いちばんやさしい経済状況のつかみ方(2)
景気がいい⇒株高、景気が悪い⇒株安。
商品やサービスがガンガン売れて企業が儲かるようになると、企業に出資した人(企業の株式を買った人)も、企業価値の上昇に伴って株価も高くなるという恩恵を受けることになります。企業の利益が増えて配当が増えることも株価上昇の材料になります。
景気が悪いと、その逆回転の力学が働きますね。
企業の儲けが減ると、株主に配当されるお金は少なくなります。場合によっては、利益がなくて配当そのものがなくなる、いわゆる「無配」になる可能性すらあります。結果は株安。
低金利⇒株高、高金利⇒株安。
ここ数年、株や投資信託の売買をする人が増えた理由を考えてみましょう。取引を新たに開始した人の口からは、「銀行や郵便局の低金利ではやってられない。ぜんぜんお金が殖えない」というコメントが寄せられるはずです。
お金はあるけど、それが元本保証の預貯金だとなかなか殖えてくれない。思い切って、リスクのある投資商品、株や投資信託を買ってみようという気になっているんですね。
逆に金利が高いと、わざわざ損する可能性のあるリスク商品に手を出さなくてもいいのです。
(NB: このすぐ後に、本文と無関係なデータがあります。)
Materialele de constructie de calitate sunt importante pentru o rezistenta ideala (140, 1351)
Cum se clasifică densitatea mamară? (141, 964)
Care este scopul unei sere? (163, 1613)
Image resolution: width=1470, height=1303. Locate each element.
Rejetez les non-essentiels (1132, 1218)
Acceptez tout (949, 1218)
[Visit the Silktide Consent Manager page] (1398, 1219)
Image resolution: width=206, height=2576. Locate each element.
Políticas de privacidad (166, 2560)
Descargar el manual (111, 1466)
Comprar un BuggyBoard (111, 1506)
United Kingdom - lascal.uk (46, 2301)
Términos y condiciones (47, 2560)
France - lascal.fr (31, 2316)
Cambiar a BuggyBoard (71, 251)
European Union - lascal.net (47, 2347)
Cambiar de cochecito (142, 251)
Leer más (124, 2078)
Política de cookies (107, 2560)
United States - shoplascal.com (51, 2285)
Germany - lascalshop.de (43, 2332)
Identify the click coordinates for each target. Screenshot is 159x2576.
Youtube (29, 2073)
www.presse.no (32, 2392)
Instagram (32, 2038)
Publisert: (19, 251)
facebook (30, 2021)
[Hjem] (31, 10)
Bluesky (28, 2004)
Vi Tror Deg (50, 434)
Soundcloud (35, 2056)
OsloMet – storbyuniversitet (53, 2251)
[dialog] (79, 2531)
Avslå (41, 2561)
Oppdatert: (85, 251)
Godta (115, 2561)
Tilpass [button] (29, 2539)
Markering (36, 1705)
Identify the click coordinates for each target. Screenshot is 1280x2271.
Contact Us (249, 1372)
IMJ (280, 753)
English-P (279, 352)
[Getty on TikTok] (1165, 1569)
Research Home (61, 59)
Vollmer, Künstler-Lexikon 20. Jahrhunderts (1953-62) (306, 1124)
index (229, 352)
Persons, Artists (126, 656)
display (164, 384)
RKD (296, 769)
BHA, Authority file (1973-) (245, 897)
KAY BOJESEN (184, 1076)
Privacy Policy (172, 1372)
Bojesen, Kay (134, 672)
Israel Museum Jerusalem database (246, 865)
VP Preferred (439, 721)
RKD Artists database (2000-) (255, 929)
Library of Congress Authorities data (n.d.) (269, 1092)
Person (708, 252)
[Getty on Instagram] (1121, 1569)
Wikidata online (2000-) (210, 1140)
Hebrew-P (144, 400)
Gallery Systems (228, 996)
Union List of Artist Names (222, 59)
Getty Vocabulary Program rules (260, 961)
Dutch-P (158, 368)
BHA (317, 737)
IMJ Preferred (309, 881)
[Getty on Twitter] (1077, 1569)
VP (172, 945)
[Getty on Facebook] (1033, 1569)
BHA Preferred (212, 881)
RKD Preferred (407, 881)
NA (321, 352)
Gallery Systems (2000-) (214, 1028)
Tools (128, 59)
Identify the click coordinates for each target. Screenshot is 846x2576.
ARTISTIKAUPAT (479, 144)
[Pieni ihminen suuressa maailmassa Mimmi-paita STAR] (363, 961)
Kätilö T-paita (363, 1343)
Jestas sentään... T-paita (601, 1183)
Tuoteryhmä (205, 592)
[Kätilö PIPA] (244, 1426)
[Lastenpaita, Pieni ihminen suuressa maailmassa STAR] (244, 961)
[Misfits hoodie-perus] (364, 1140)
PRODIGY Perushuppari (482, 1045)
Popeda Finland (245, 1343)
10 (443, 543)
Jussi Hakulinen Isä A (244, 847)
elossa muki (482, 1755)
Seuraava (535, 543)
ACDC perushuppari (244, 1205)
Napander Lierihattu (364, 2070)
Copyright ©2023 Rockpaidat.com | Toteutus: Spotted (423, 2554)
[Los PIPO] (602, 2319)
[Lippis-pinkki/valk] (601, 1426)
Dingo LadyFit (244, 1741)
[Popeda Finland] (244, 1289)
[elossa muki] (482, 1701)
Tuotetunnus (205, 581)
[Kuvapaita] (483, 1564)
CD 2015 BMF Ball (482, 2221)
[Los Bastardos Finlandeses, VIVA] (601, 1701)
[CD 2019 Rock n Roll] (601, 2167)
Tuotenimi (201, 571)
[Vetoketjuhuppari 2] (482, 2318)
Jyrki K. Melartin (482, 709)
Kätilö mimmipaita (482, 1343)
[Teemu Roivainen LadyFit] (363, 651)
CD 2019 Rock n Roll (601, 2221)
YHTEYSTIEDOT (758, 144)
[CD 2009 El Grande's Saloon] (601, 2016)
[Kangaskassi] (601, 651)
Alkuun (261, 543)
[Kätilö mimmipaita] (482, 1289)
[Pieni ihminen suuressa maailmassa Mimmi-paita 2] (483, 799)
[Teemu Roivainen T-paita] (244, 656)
金利が高くなると株などを買っていたお金が預貯金に流れます。株価も市場の需要と供給の関係で決まりますから、需要がなくなれば(株をお金を出して買いたいという人が少なくなれば)、株価は低くなります。
ただし、株価というのは、将来を先回りして動くことが多分にあります。実体が伴っていなくても、「今後そうなるかも」という観測が市場に流れるだけで値動きが活発になるのです。
株式の世界ではよく「織り込み済み」などという表現が使われます。将来起こるかもしれないことが、まだ起こってもいないのに株価に反映されるという意味です。
株価は、実体経済の半年から1年ほど先を行っているとも言われます。
さきに、金利が上がると株価が下がるといいましたが、金利の上昇トレンドはさらなる好景気の証なので、実際には株価は上昇します。
ライブドアショックの時に「風説の流布」という言葉が話題になりましたが、実際には行われていない根も葉もないことでも、情報が流れるだけで敏感に反応してしまうのが株価なのです。